A la différence des autres pays européens, la Sécession cracovienne ne fut pas fondée sur des principes théoriques, sur un programme, résultant de l’évolution socio-historique du pays dont la situation était des plus complexes. En effet, elle a subi l’influence de différents courants européens, surtout de la Sécession viennoise, en revêtant différents costumes : national, moderne et européen.

Résultat de la convergence de facteurs culturels, politiques, économiques, sociaux, démographiques et esthétiques, Cracovie fin de siècle fut un lieu d’expérimentation et constitue encore aujourd’hui, le foyer vivant de cette dynamique culturelle et artistique née à la fin du XIXe siècle.

Si durant l’histoire, la Sécession dans l’architecture de Cracovie n’a pas toujours été appréciée à sa juste valeur, de nos jours un regain d’intérêt se fait sentir notamment par de nouvelles restaurations.

A présent, il est possible de cerner l’ampleur du phénomène sécessionniste à Cracovie.

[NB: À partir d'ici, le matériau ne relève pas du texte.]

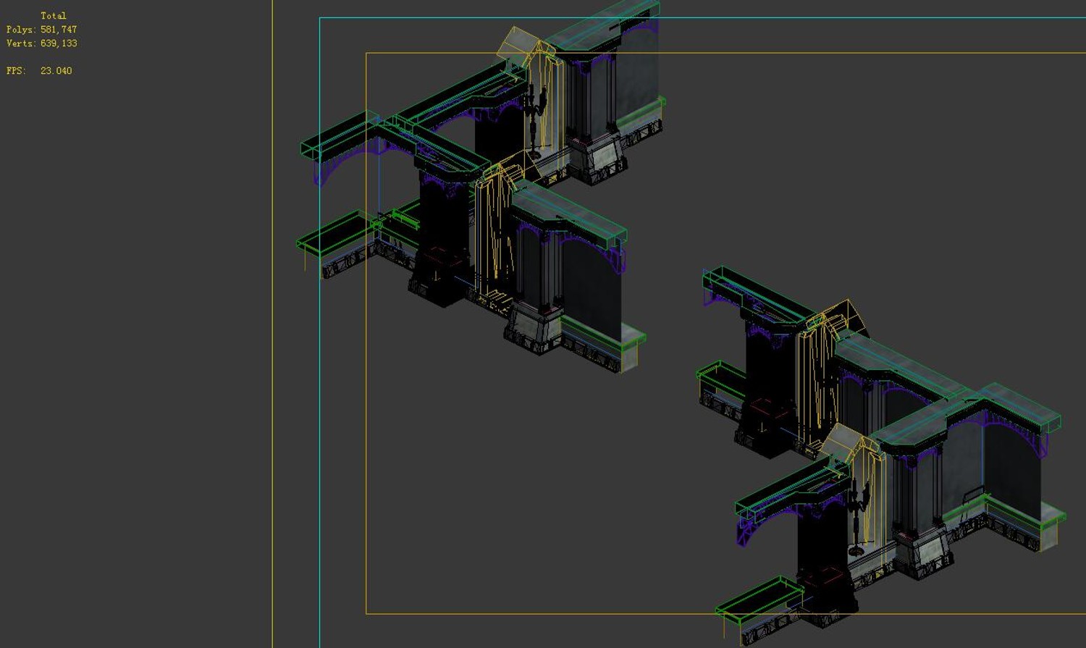Viewport: 1086px width, 648px height.
Task: Click the Total statistics header label
Action: coord(53,15)
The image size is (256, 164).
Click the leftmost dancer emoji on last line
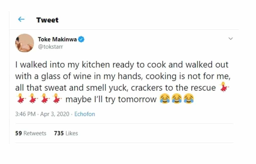click(20, 99)
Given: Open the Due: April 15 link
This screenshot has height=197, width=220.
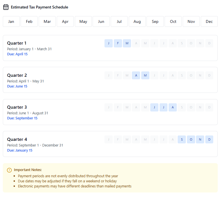Looking at the screenshot, I should coord(17,54).
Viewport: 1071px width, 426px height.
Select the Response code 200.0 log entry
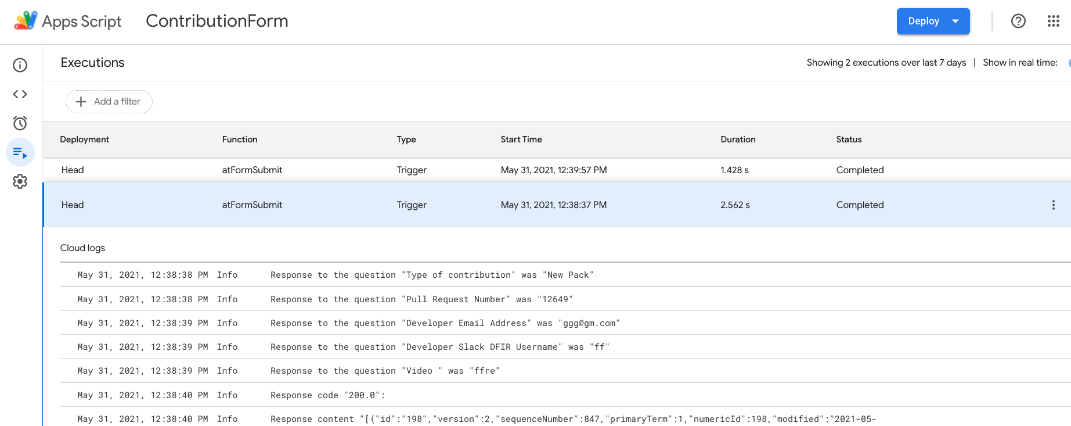[327, 395]
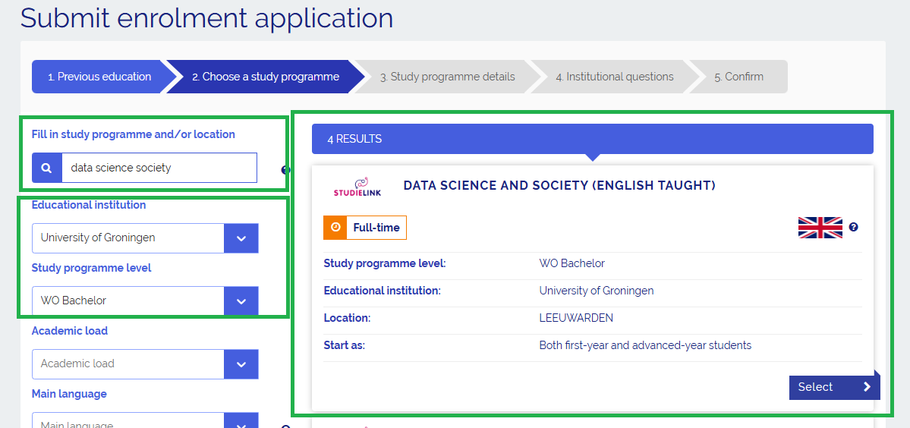
Task: Click help icon next to search field
Action: pos(285,170)
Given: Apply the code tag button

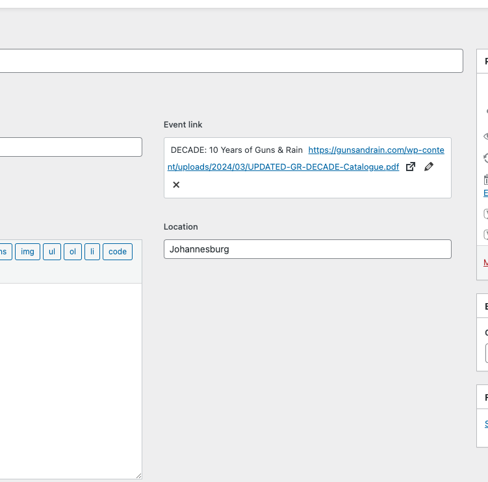Looking at the screenshot, I should (118, 252).
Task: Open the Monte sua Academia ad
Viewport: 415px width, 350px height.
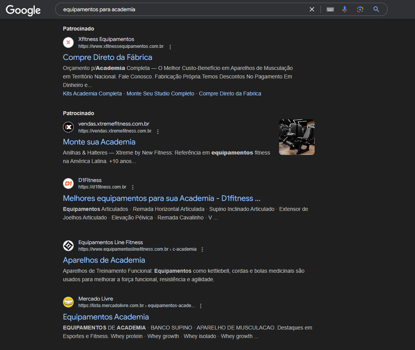Action: tap(99, 142)
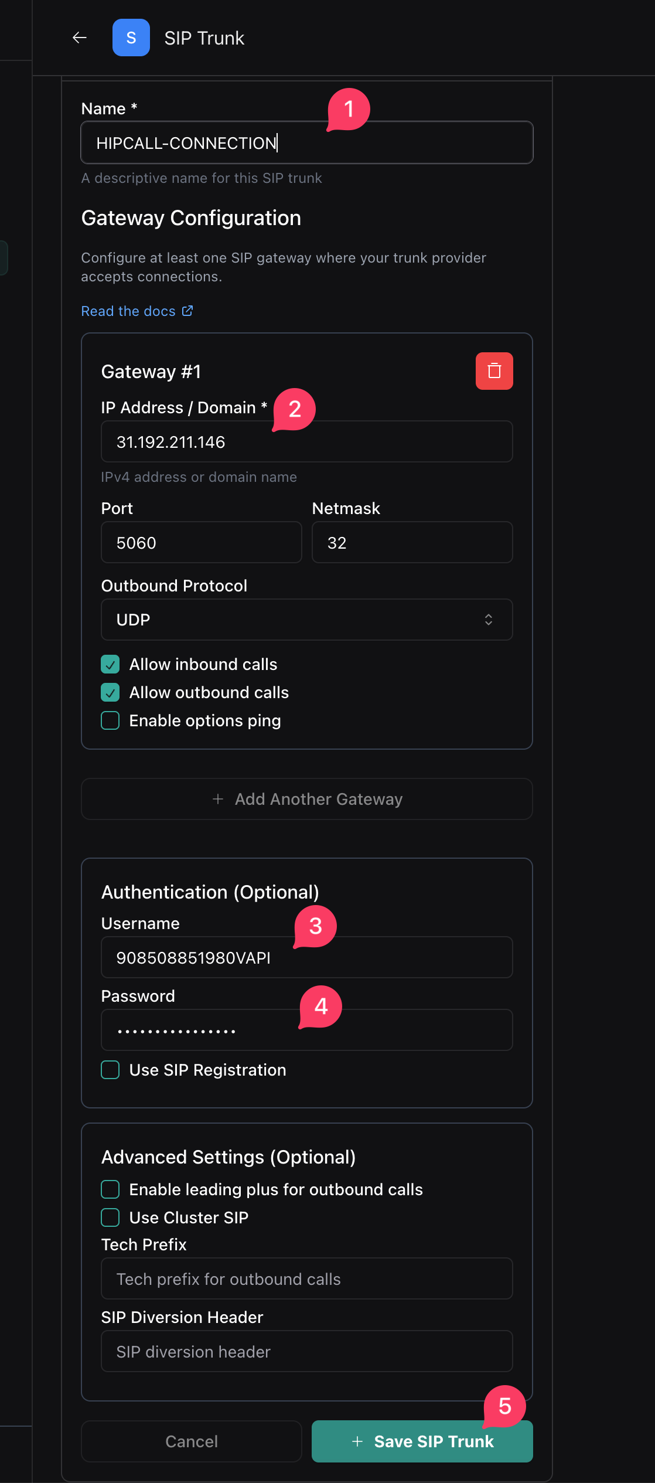Screen dimensions: 655x1483
Task: Focus the Name input field
Action: (306, 142)
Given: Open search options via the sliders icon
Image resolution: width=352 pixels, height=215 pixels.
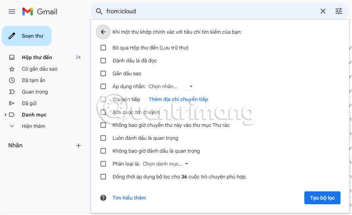Looking at the screenshot, I should pyautogui.click(x=338, y=11).
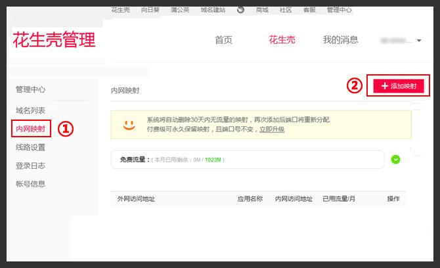Open 我的消息 messages tab
This screenshot has width=440, height=268.
(340, 40)
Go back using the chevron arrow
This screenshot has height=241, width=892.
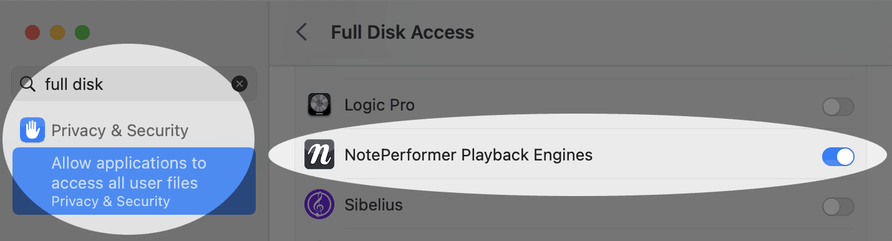click(x=302, y=32)
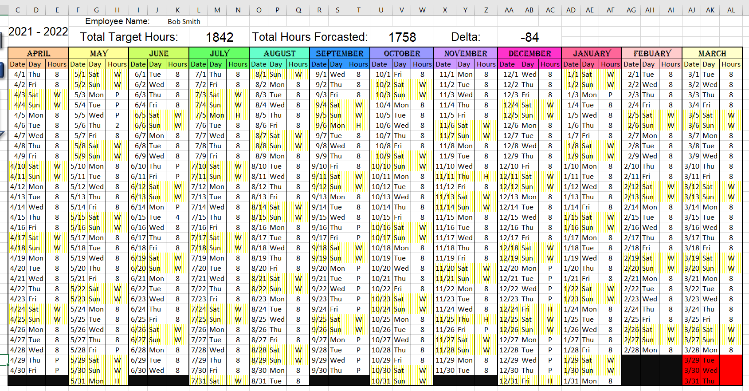Click the APRIL month header cell
This screenshot has width=749, height=391.
tap(38, 53)
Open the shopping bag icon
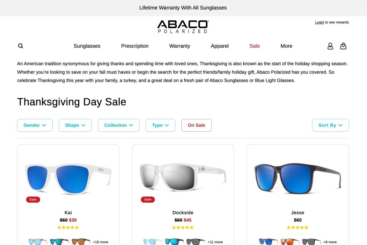The height and width of the screenshot is (245, 367). pyautogui.click(x=343, y=46)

Une analyse de la présence du style dans tous les quartiers de la ville, ainsi que des constructions détruites, est nécessaire afin de mettre en évidence la véritable diffusion du nouveau style dans la ville au tournant du XIXe et du XXe siècle.

La présente thèse constitue un premier pas dans la compréhension du phénomène. Les résultats des travaux en cours au niveau européen permettront d’intégrer davantage la Sécession cracovienne dans un contexte international et de tisser des liens éventuels entre les différents foyers artistiques.